EXTRACTED ENTRIES:

--------------------------------------------------

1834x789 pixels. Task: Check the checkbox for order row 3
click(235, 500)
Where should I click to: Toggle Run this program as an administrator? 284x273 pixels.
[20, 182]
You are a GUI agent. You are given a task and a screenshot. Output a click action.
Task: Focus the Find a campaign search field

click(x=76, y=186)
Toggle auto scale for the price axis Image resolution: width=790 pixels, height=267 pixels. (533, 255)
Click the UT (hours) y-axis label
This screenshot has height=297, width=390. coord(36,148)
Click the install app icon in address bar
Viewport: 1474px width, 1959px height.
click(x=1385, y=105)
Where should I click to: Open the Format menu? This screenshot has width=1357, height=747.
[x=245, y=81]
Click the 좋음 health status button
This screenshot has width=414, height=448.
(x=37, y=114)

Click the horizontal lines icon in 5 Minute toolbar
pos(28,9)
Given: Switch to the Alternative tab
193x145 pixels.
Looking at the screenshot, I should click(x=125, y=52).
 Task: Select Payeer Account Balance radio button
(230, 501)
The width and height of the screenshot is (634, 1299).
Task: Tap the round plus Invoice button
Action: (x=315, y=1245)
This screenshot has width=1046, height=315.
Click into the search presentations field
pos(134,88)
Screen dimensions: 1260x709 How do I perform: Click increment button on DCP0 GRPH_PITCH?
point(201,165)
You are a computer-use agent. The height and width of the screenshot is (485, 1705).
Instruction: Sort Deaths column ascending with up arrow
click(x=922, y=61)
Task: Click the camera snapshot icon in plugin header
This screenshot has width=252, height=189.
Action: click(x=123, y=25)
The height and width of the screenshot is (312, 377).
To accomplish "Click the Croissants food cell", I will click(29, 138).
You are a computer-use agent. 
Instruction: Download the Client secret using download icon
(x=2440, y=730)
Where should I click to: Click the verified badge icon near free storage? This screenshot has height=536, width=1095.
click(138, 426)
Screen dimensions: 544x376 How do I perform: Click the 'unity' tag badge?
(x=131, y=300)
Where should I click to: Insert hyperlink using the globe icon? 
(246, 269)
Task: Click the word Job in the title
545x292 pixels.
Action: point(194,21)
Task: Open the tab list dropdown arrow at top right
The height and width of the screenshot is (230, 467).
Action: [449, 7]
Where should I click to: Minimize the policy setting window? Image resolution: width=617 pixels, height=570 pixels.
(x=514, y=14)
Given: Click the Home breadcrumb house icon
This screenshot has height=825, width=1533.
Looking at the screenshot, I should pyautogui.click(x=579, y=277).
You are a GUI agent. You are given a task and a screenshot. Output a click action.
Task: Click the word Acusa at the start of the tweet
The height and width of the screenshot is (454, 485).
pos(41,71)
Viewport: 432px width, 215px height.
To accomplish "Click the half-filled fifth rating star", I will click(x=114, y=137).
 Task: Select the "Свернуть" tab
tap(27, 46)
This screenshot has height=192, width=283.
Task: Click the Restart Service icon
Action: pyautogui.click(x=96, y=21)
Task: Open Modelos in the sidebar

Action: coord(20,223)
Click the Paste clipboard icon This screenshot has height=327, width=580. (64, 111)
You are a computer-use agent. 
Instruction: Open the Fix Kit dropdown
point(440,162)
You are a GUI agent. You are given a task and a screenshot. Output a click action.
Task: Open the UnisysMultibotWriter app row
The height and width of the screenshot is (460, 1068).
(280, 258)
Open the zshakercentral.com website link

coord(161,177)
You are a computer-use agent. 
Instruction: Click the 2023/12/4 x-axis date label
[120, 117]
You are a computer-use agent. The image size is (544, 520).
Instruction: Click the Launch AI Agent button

--------------------------------------------------

Retype, exactly as written, each line from the one containing "Task: Click the word Job in the title" through the last line of the listing above, and leave out all other lines.

Task: Click the word Job in the title
545x292 pixels.
Action: point(194,21)
Task: Open the tab list dropdown arrow at top right
The height and width of the screenshot is (230, 467).
Action: [449, 7]
Where should I click to: Minimize the policy setting window? Image resolution: width=617 pixels, height=570 pixels.
(x=514, y=14)
Given: Click the Home breadcrumb house icon
This screenshot has height=825, width=1533.
Looking at the screenshot, I should pyautogui.click(x=579, y=277).
You are a GUI agent. You are given a task and a screenshot. Output a click action.
Task: Click the word Acusa at the start of the tweet
The height and width of the screenshot is (454, 485).
pos(41,71)
Viewport: 432px width, 215px height.
To accomplish "Click the half-filled fifth rating star", I will click(x=114, y=137).
 Task: Select the "Свернуть" tab
tap(27, 46)
This screenshot has height=192, width=283.
Task: Click the Restart Service icon
Action: pyautogui.click(x=96, y=21)
Task: Open Modelos in the sidebar

Action: coord(20,223)
Click the Paste clipboard icon This screenshot has height=327, width=580. (64, 111)
You are a computer-use agent. 
Instruction: Open the Fix Kit dropdown
point(440,162)
You are a GUI agent. You are given a task and a screenshot. Output a click action.
Task: Open the UnisysMultibotWriter app row
The height and width of the screenshot is (460, 1068).
(280, 258)
Open the zshakercentral.com website link

coord(161,177)
You are a computer-use agent. 
Instruction: Click the 2023/12/4 x-axis date label
[120, 117]
You are a computer-use agent. The image size is (544, 520).
Instruction: Click the Launch AI Agent button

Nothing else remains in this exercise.